Creatine isn’t a hormone, doesn’t act like a steroid, and doesn’t appear to alter testosterone or growth hormone levels. The concern is more about the unknown: when a body is already undergoing dramatic muscular and skeletal changes, adding a supplement that increases muscle volume and water retention could have effects that simply haven’t been measured yet in developing teens.

Product Quality Matters More Than You Think

Dietary supplements in the U.S. are regulated after they hit the market, not before. No government agency checks what’s actually in the bottle before it’s sold. Some products have been found to contain hidden ingredients, including steroids, pharmaceuticals, or research drugs that never appeared on the label. For a teenage athlete, this is a real risk, especially if they’re subject to any anti-doping rules in competitive sports.

If you decide creatine is appropriate, choose a product with third-party certification from programs like NSF Certified for Sport or Informed Sport. These certifications involve testing for banned substances, auditing the manufacturing process, and verifying that the label accurately reflects what’s inside. Plain creatine monohydrate is the most researched form and typically the least expensive. Skip products with long ingredient lists, proprietary blends, or claims that sound too good to be true.
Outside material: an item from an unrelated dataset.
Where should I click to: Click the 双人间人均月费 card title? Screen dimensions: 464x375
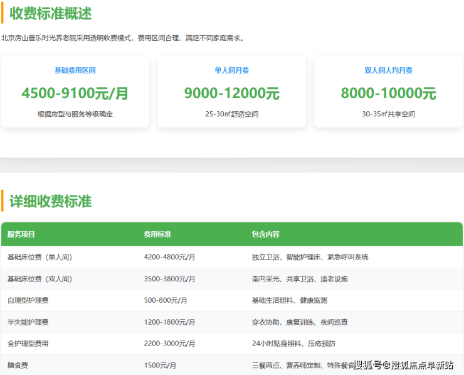tap(388, 70)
Practical Considerations for a 15-Year-Old

Before reaching for any supplement, the basics deserve attention. A 15-year-old who is eating enough protein (roughly 1.2 to 1.6 grams per kilogram of body weight daily), sleeping 8 to 10 hours, staying hydrated, and following a well-structured training program will see significant gains from those habits alone. Creatine offers a modest edge on top of a solid foundation. It’s not a substitute for one.

If those fundamentals are in place and your teen is serious about competitive athletics, creatine monohydrate at 3 to 5 grams per day is the standard dose used in research. A “loading phase” of higher doses for the first week is sometimes recommended but isn’t necessary and increases the chance of stomach discomfort. Taking a consistent daily dose reaches the same muscle saturation levels within about three to four weeks.

Adequate water intake becomes more important with creatine use, since the supplement draws water into muscle cells. This doesn’t cause dehydration on its own, but staying well-hydrated supports the process and reduces the chance of cramping during training.